* _Required action_:
In the material below, find every line with "agent" and pull it out.

* _Material for this exercise_:
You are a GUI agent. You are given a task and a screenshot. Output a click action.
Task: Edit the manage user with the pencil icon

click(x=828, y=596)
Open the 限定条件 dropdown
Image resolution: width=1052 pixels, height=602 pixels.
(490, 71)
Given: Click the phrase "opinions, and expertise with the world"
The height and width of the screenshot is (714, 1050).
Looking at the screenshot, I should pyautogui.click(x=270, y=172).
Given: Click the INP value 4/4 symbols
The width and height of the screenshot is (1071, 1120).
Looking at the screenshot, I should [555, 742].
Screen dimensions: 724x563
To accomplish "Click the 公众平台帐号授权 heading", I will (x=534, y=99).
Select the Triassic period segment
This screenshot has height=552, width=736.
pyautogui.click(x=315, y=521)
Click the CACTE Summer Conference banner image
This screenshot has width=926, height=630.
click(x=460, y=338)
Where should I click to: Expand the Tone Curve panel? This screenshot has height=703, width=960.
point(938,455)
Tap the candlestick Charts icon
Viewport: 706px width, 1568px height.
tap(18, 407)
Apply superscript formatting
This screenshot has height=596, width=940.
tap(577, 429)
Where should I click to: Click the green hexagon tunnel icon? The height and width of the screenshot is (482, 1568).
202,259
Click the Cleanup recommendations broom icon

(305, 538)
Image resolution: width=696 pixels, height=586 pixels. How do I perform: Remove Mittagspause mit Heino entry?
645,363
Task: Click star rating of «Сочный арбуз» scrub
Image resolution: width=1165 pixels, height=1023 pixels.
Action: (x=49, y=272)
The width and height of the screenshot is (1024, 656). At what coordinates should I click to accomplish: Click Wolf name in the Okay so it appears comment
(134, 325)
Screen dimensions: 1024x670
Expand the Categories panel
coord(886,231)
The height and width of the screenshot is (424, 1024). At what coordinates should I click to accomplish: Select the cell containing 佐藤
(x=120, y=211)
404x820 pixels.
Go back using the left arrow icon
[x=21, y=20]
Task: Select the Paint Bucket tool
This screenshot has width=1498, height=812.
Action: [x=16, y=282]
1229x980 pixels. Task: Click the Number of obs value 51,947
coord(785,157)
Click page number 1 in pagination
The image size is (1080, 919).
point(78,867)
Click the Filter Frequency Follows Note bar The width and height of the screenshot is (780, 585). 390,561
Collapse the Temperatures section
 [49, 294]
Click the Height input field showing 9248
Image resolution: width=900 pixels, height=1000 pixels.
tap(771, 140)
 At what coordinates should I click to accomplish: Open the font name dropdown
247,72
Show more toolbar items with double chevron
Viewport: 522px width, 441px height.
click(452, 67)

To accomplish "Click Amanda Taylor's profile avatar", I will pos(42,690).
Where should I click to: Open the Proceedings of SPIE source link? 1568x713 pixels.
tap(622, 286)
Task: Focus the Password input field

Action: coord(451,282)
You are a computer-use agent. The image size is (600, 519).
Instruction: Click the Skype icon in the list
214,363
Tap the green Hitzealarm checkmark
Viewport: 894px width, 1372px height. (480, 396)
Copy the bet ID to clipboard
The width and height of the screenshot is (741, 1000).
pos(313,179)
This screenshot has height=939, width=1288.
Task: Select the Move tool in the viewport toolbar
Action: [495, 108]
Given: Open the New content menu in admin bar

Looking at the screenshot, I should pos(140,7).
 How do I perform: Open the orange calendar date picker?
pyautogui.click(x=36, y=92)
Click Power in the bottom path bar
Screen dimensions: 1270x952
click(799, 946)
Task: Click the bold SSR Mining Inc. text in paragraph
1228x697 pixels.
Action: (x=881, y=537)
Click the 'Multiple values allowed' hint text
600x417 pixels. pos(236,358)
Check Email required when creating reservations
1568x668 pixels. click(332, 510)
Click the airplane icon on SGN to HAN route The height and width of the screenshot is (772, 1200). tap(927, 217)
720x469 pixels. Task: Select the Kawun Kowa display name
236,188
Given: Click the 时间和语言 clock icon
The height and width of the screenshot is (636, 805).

* _Written answer_:
You are a GUI agent. You are given a task and a screenshot. Output a click action.
You are a computer-use agent. The image size is (600, 519).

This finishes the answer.